What I didn’t tell Ernie about the encounter yesterday was what the woman had said about having a job for me to do. I’m not sure why I didn’t.
When the bespectacled Korean man who was the Yoju Clerk of Records emerged from the creaking staircase, he plopped an enormous leather-bound ledger on the counter. Photocopying was conducted in another office and would take a half hour, he said, but I told him I didn’t need it. I just wanted to study the documents and take some notes.
Why had I started thinking in terms of family? A few things. The piece of cardboard that Specialist Fairbanks had been forced to bow to. A photograph maybe. Of an ancestor? And then someone joined the killer while Fairbanks was being forced to perform the seibei ceremony. The smiling woman, I presumed. She’d been present when her brother murdered Fairbanks. Had she been present when Jo Kyong-ah was similarly killed? I was starting to think that she had. These two were turning murder into a family affair.
18
The Uichon mama-san had told me that when Miss Yun’s older brother refused to register her first child-her smiling daughter-on the family register, Miss Yun registered by herself as the head of her own family. No father, no grandparents, nothing. This is unusual in Korea, because the mantle of “head of the family” passes from father to oldest son to younger sons, to first daughter, to younger daughters, and finally to mother-in that order.

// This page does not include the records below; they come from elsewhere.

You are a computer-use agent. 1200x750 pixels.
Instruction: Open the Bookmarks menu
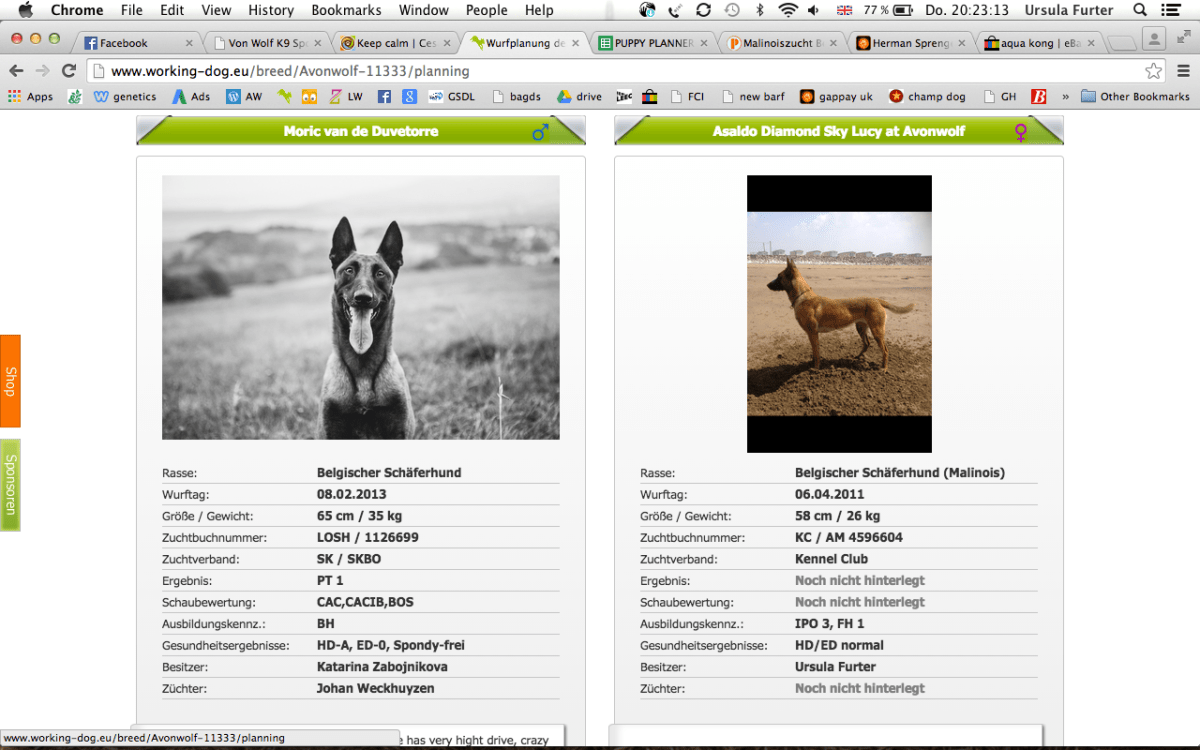click(346, 10)
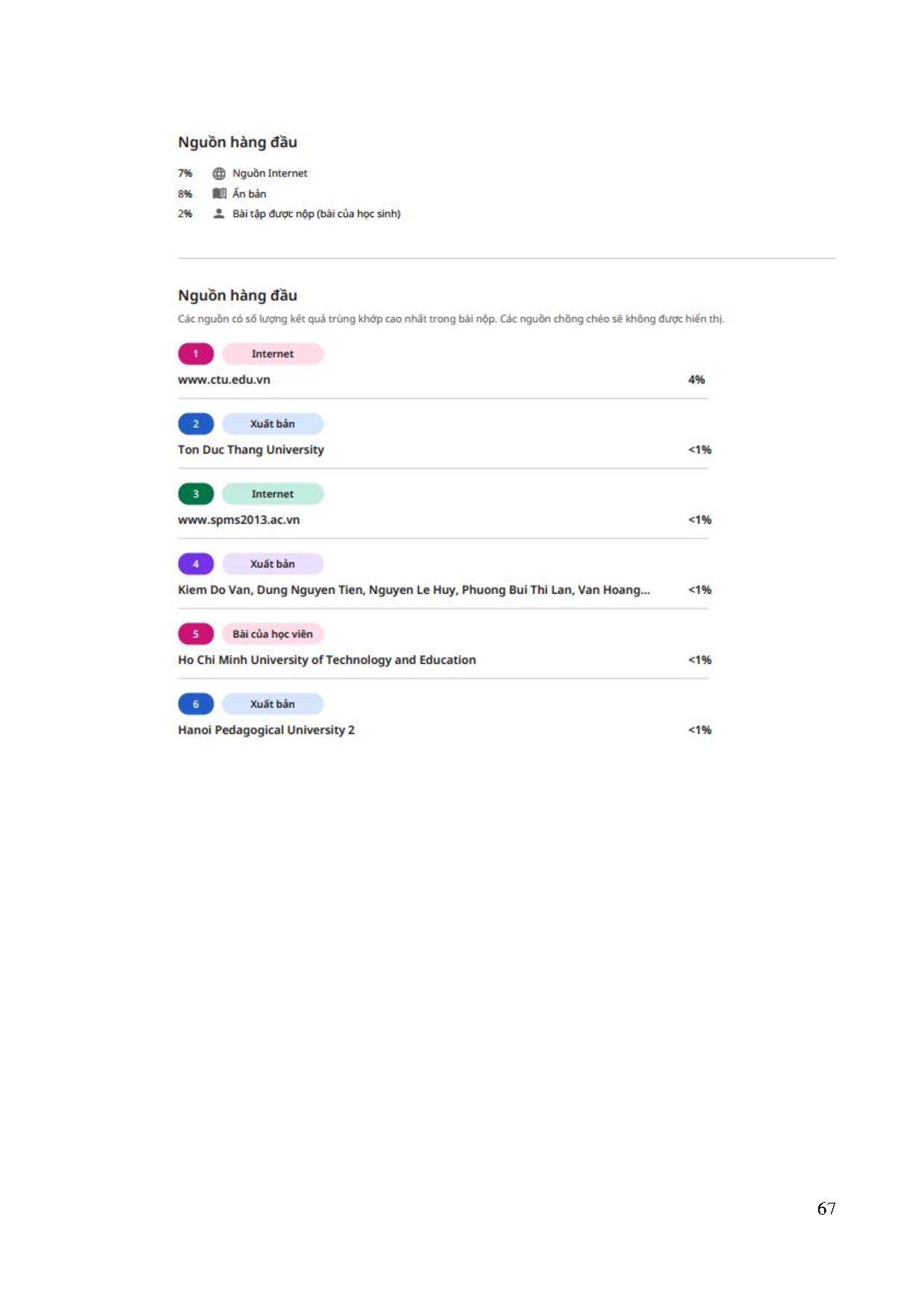Click the Internet tag on source 1
The image size is (924, 1307).
click(x=273, y=354)
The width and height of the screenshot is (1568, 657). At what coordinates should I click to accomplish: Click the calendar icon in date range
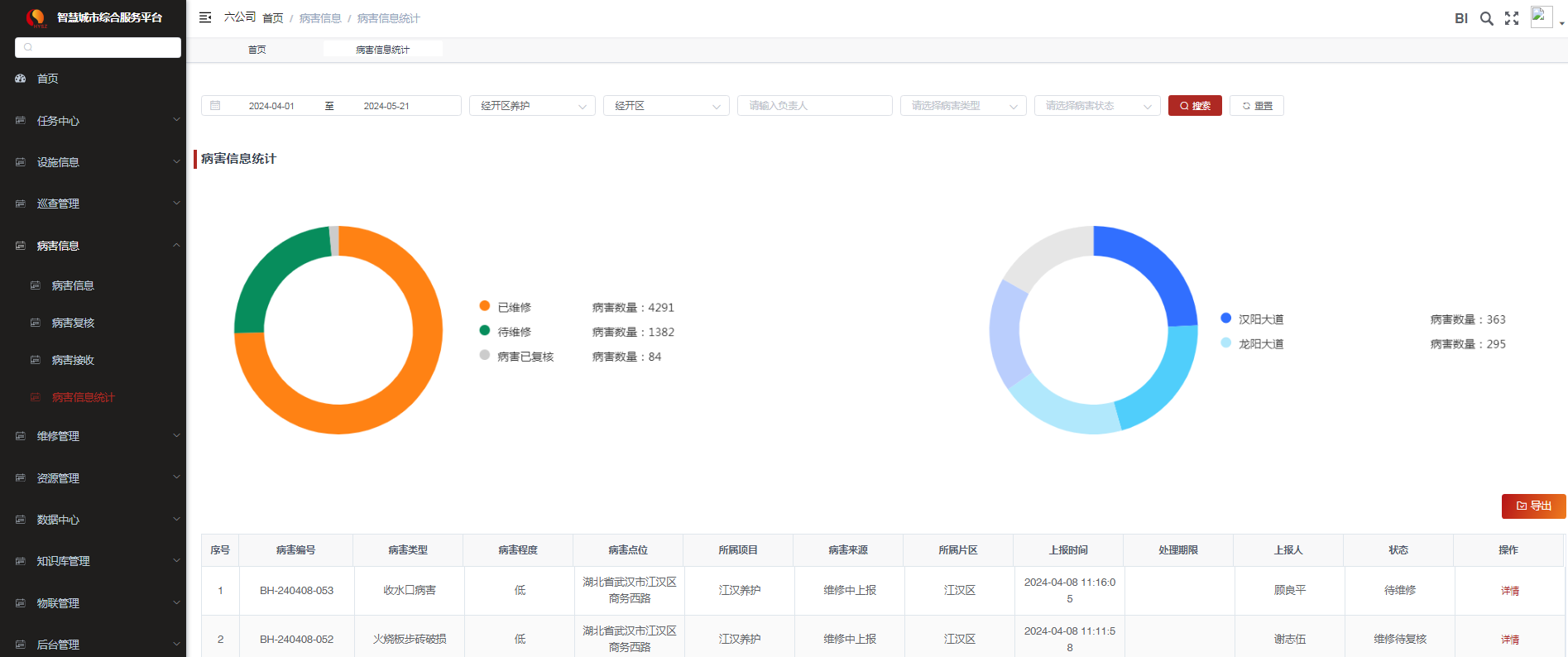[215, 106]
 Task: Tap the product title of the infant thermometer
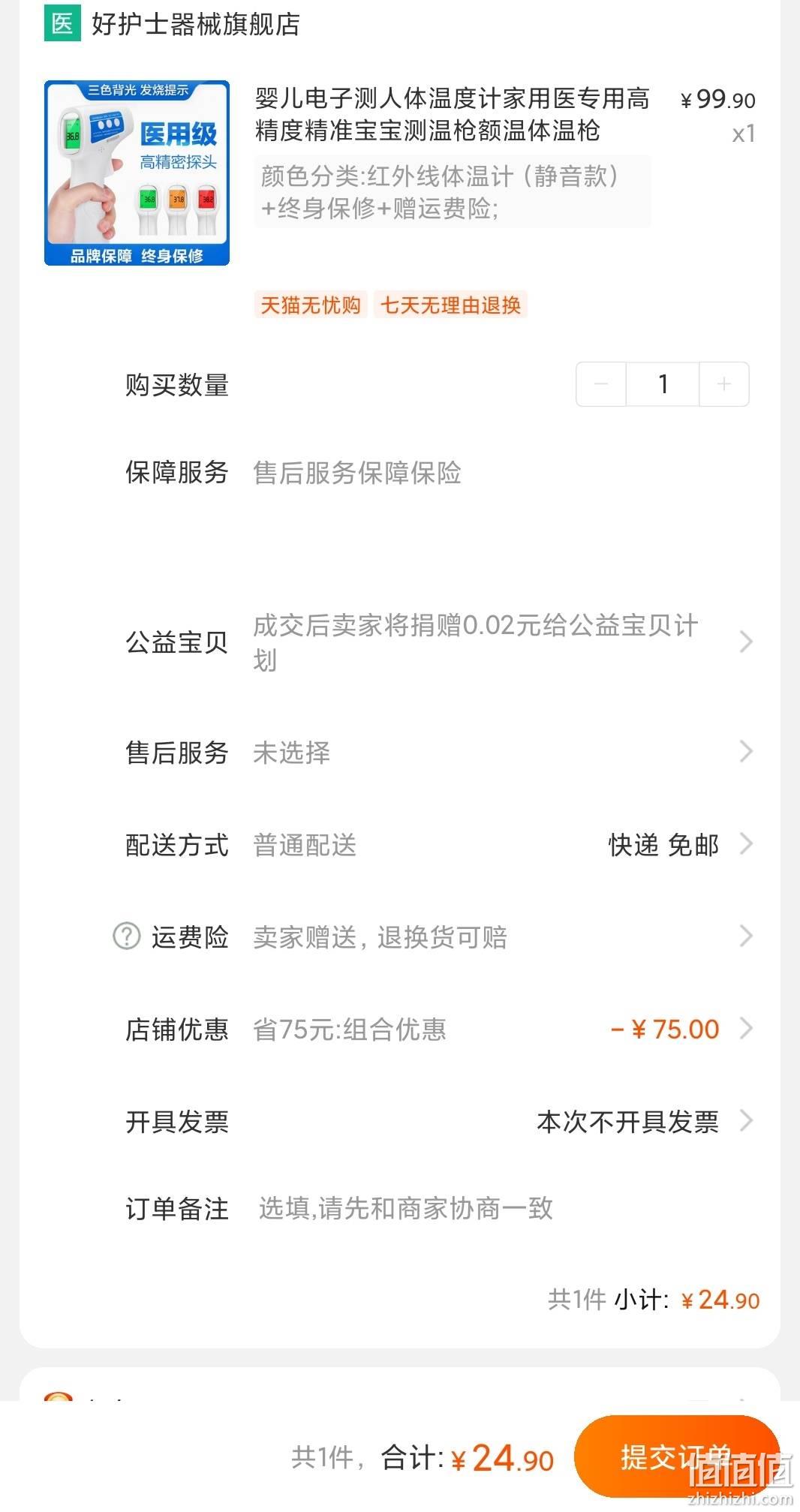pyautogui.click(x=452, y=114)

When one family member is seen to be shaming the rest of the family, they are sometimes banished from their hallowed place on the register. They’re forced to return to their kohyang, the ancestral home, and request a new family register under their name alone. Apparently, that’s what Miss Yun had done.
The family register the records clerk placed in front of me was the register where Miss Yun, the mother, was recorded. At the top were the stern-faced black and white photos of her father-the smiling woman’s grandfather. Below, Miss Yun’s mother-the smiling woman’s grandmother. Both of them were marked deceased. Listed next were three sons. The first two were also deceased. I checked the dates. They had both died during the Korean War, a number of years before their parents. The only surviving son was Yun Guang-min. The photo showed him as a child of twelve years, stern-faced and sullen.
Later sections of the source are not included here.